(Stored records):
________

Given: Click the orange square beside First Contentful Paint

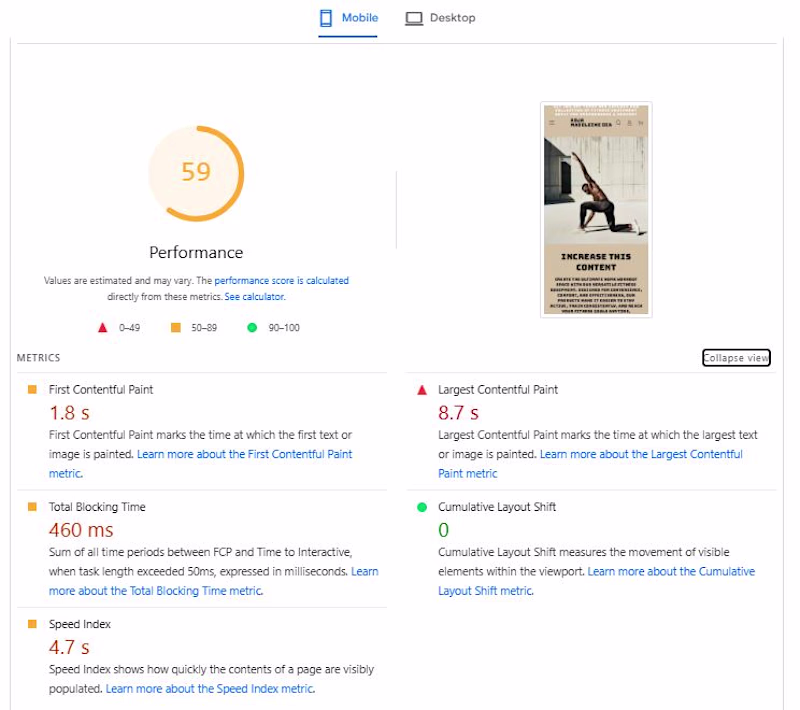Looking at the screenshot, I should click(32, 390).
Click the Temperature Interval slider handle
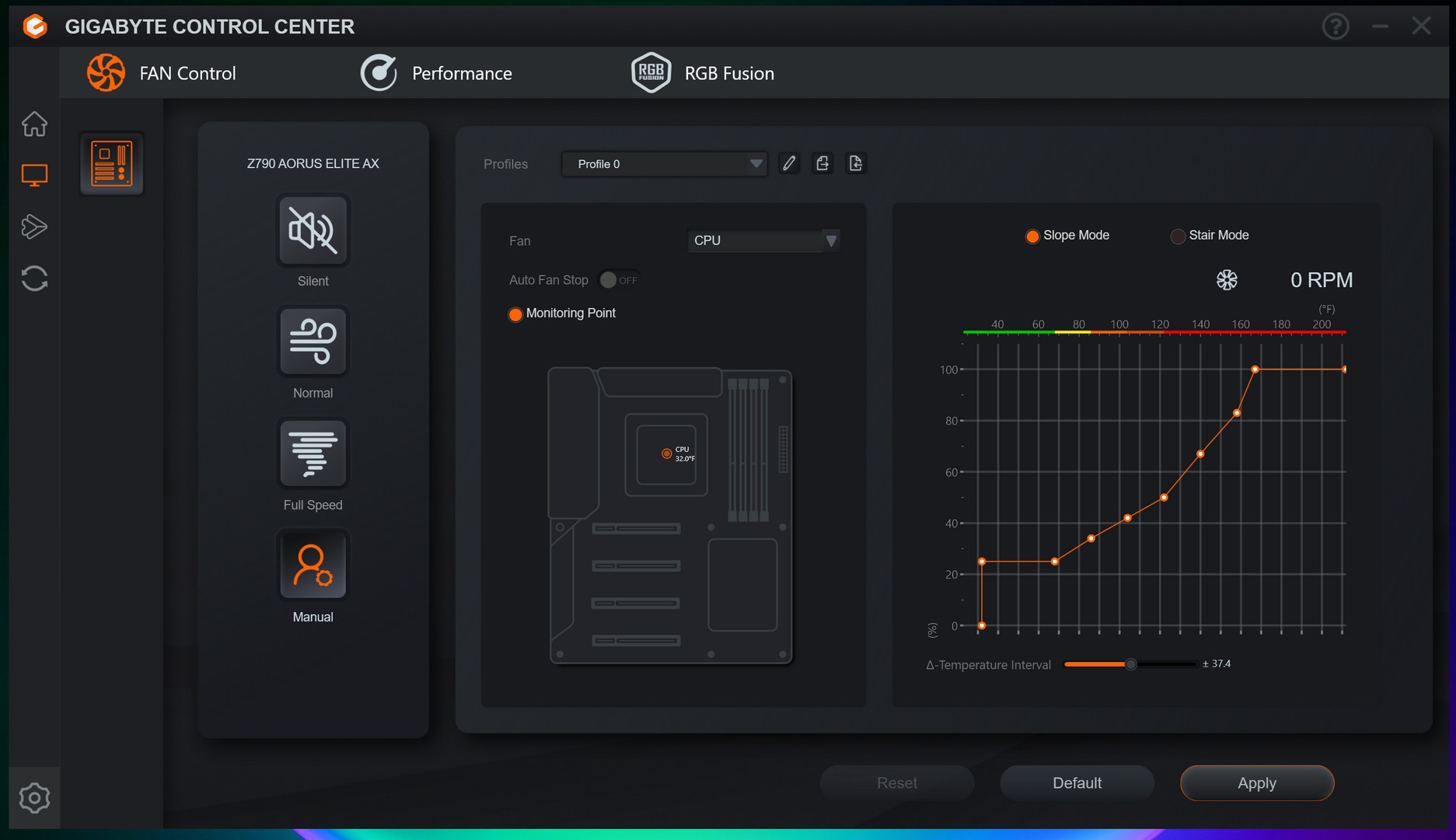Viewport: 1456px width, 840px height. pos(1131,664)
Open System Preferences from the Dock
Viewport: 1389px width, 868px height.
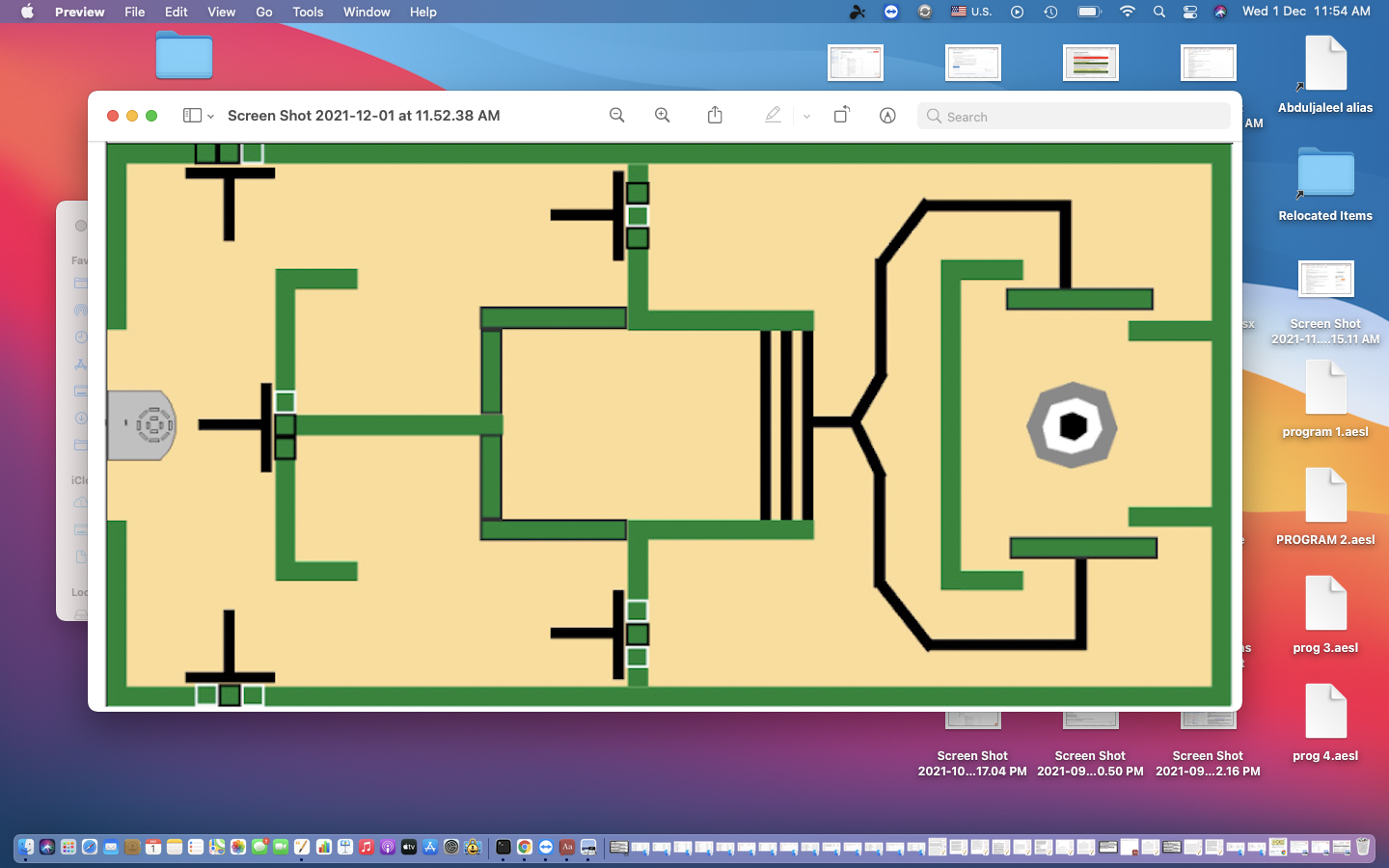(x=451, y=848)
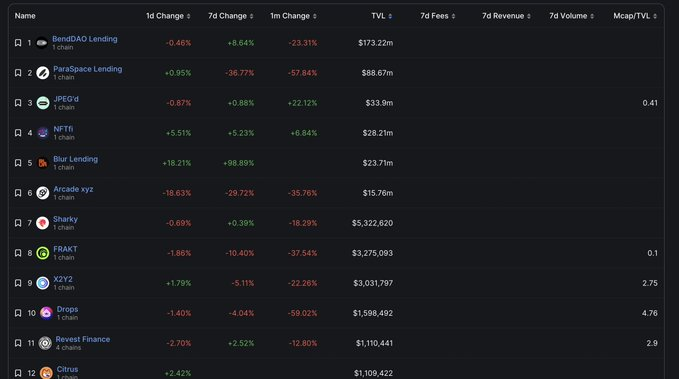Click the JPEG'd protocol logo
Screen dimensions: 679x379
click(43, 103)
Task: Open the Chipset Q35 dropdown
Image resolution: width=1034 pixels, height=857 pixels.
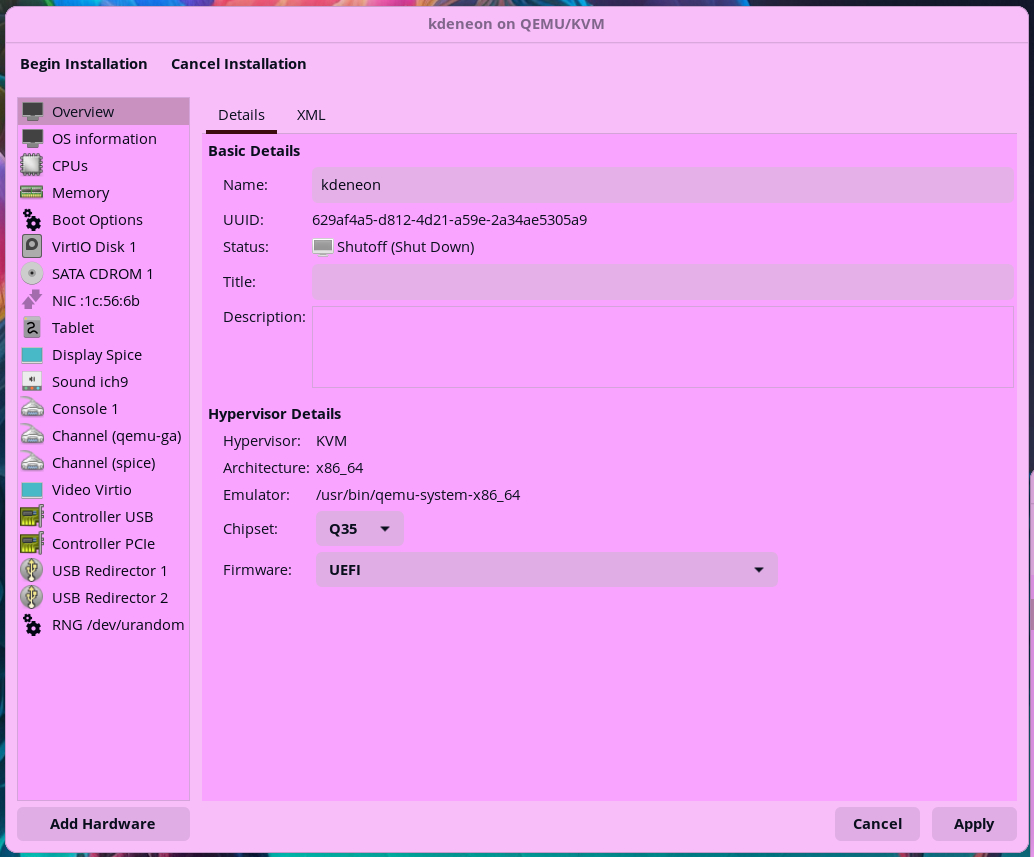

________

The records above must all be output exactly. Omit the images.

(RESULT):
Given: Click the orange square beside First Contentful Paint

Looking at the screenshot, I should click(32, 390).
Click the Temperature Interval slider handle
Viewport: 1456px width, 840px height. pos(1131,664)
Open System Preferences from the Dock
Viewport: 1389px width, 868px height.
(x=451, y=848)
Click the JPEG'd protocol logo
Screen dimensions: 679x379
click(43, 103)
Task: Open the Chipset Q35 dropdown
Image resolution: width=1034 pixels, height=857 pixels.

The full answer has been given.